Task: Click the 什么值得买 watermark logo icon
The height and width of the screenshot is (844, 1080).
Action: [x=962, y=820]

____

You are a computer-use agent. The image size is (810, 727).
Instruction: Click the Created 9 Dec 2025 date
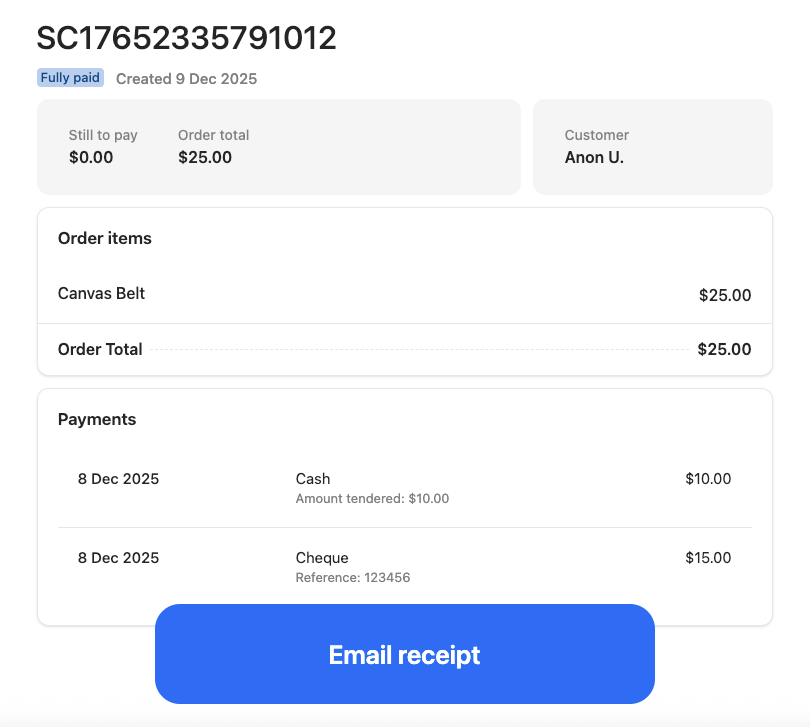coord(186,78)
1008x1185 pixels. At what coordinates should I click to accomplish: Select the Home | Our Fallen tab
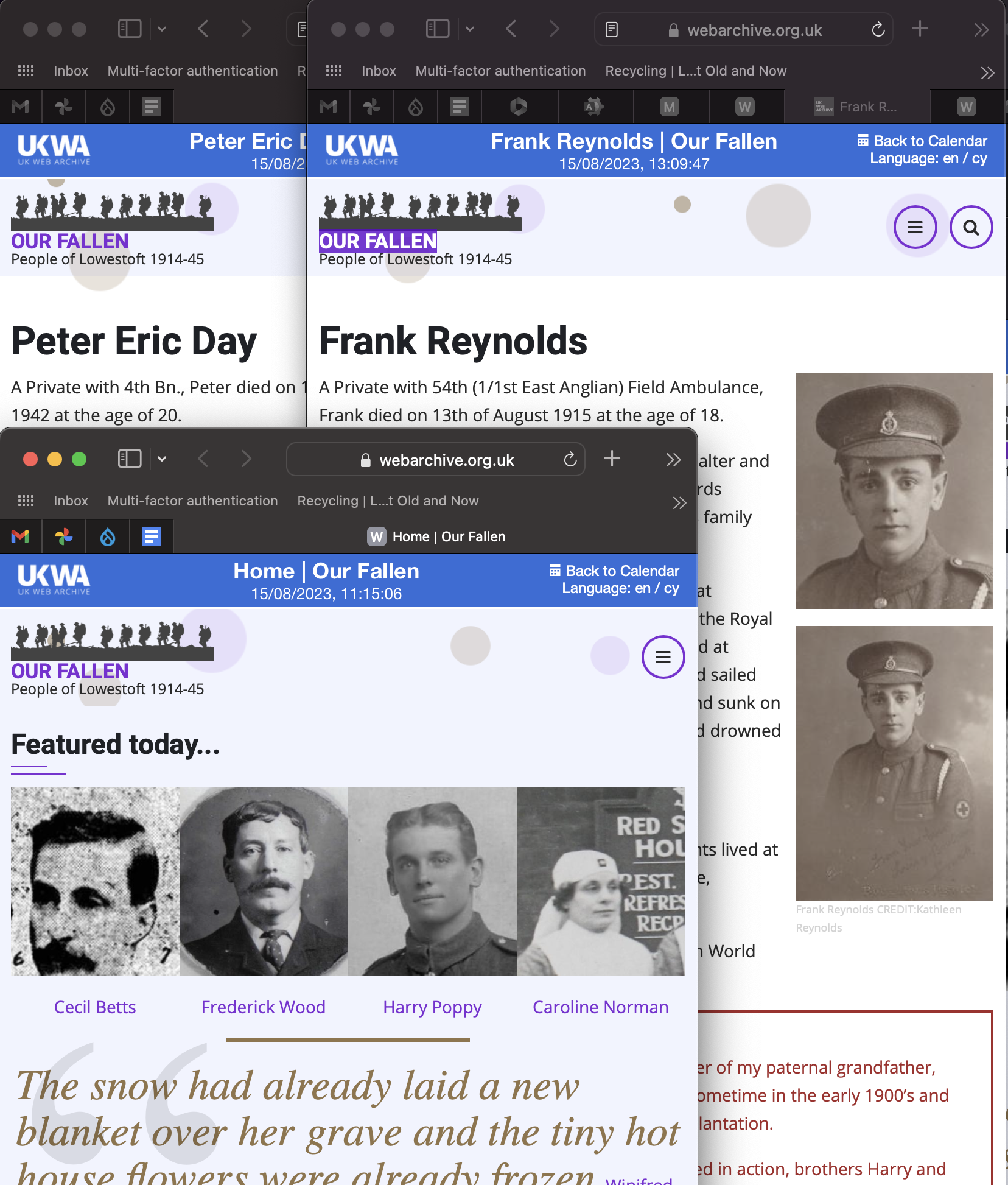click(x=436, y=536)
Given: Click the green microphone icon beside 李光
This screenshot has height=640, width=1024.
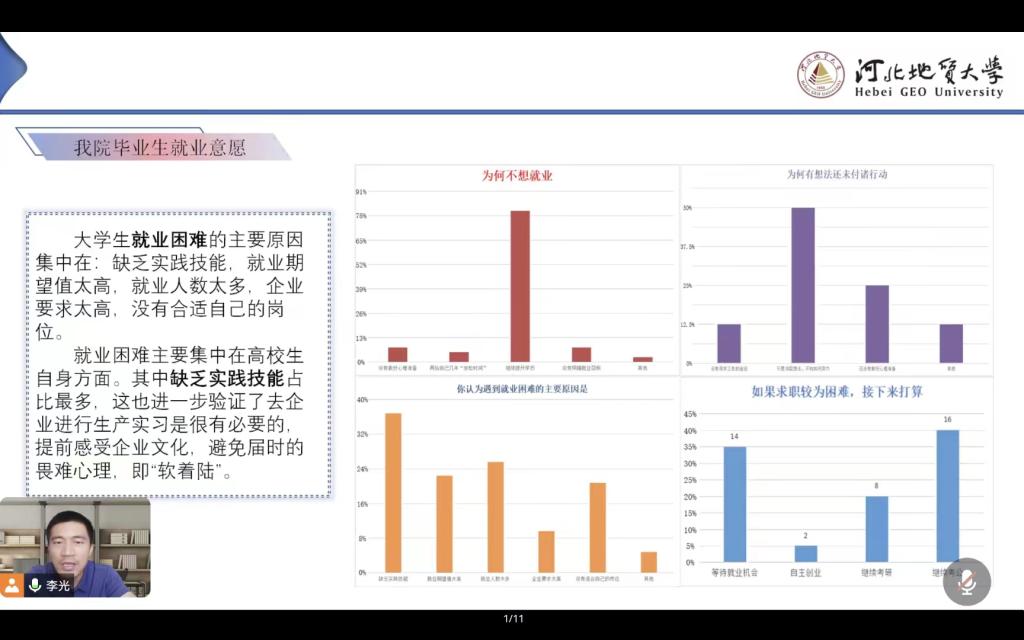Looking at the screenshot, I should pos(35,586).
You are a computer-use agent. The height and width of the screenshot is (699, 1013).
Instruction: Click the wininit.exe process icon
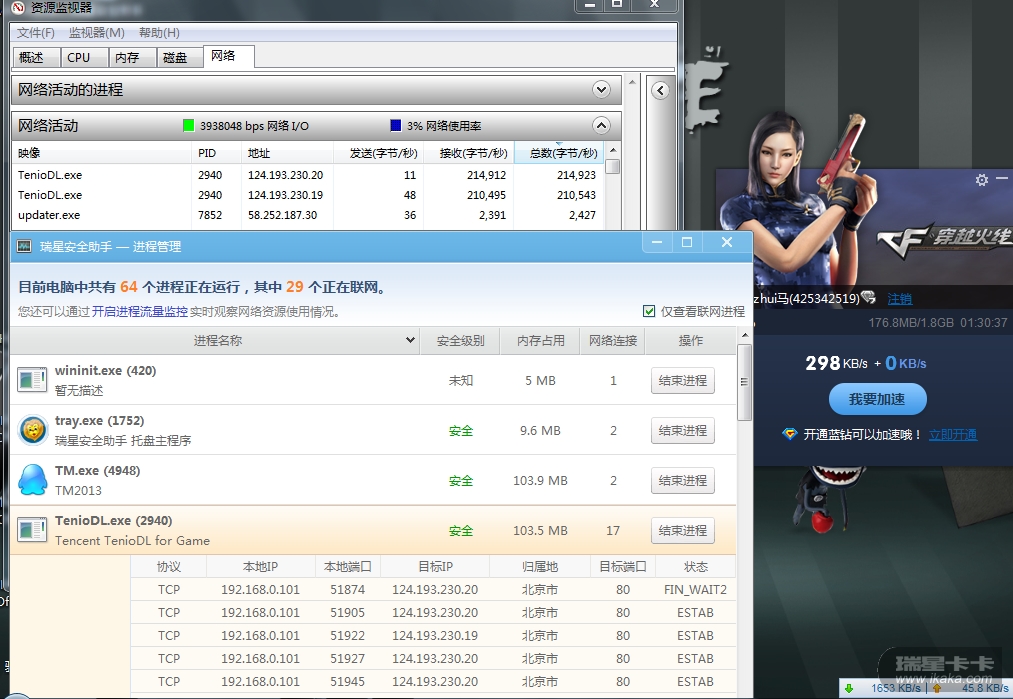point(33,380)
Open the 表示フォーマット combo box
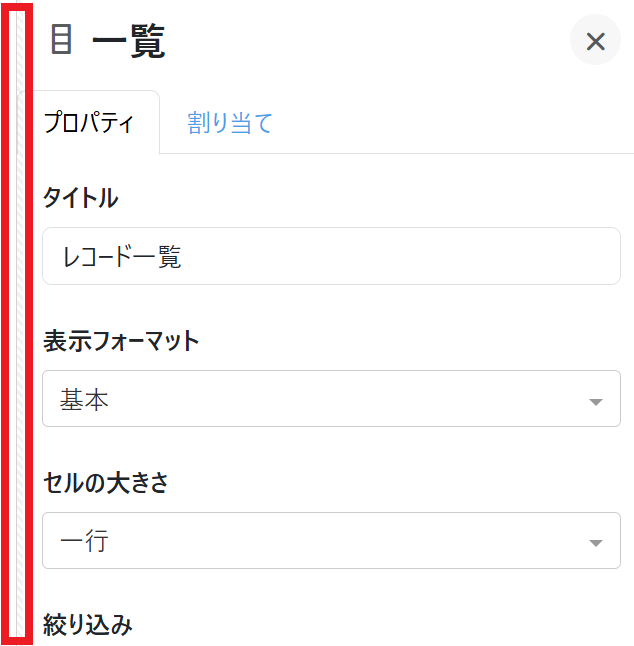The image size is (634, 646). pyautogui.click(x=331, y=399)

____

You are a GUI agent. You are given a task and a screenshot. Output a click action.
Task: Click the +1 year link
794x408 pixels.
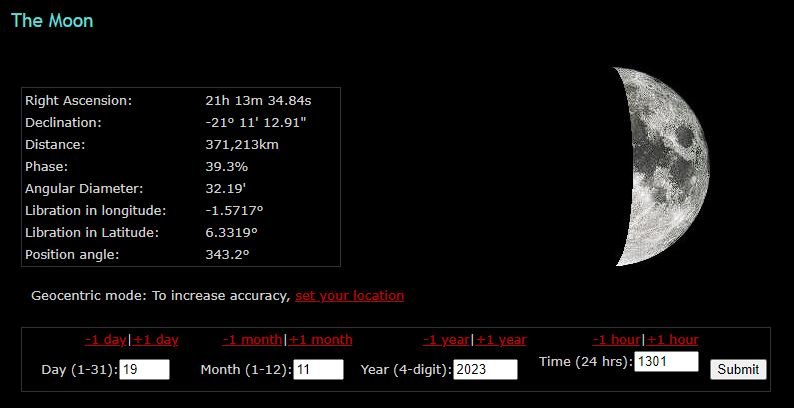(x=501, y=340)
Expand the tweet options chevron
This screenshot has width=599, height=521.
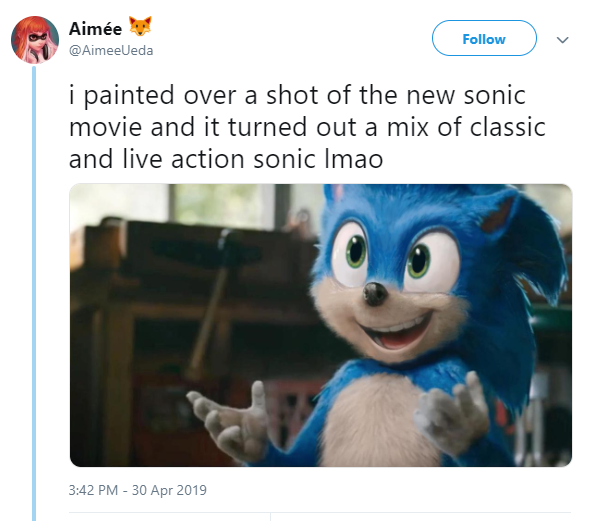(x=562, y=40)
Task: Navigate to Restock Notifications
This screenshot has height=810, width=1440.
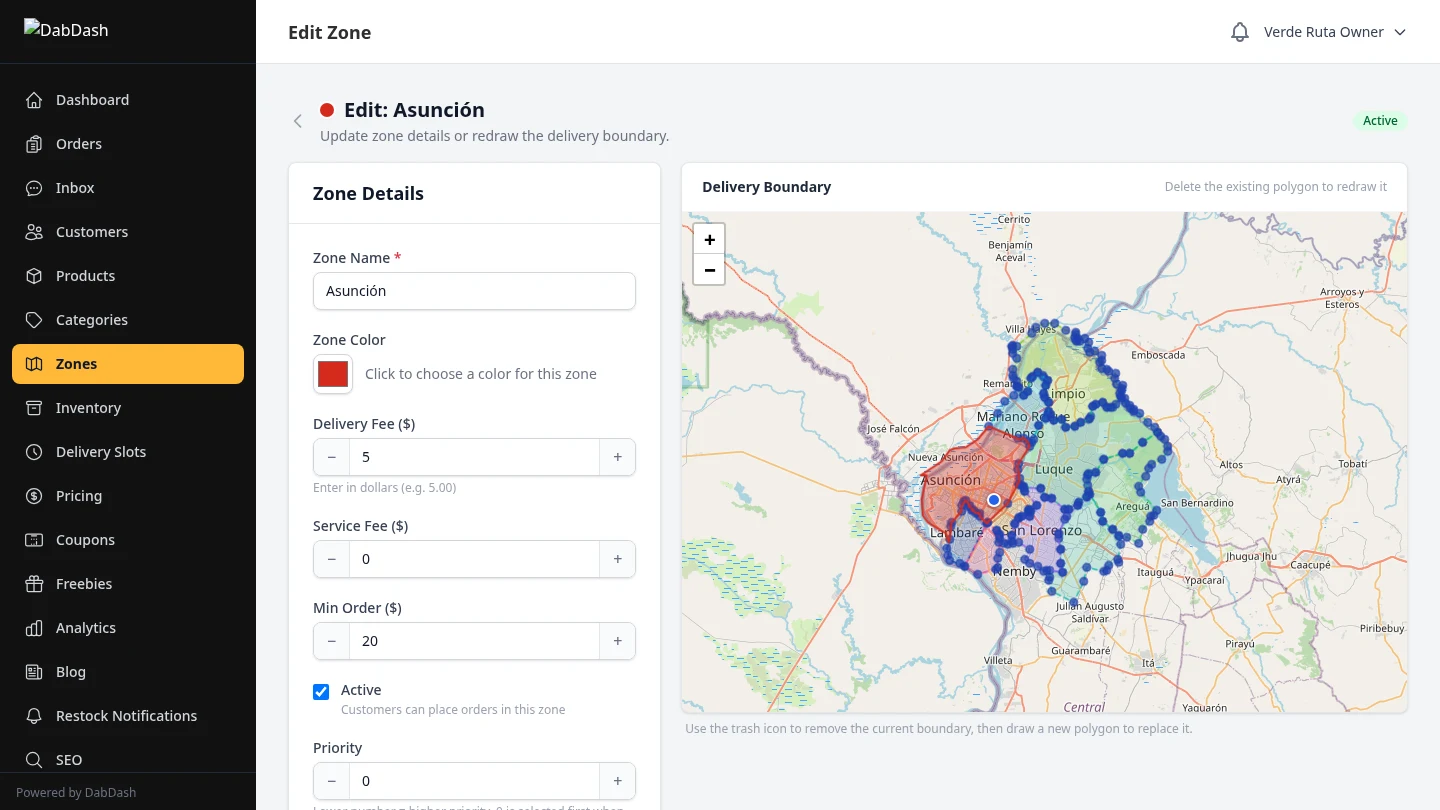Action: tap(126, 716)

____

**Assignment:**
Wherever a line in the entries above holds "agent", copy that line.

**Answer section:**
You are a computer-use agent. The image size is (810, 727).
You are a computer-use agent. The height and width of the screenshot is (699, 1013).
You are a GUI agent. You are given a task and a screenshot. Output a click action.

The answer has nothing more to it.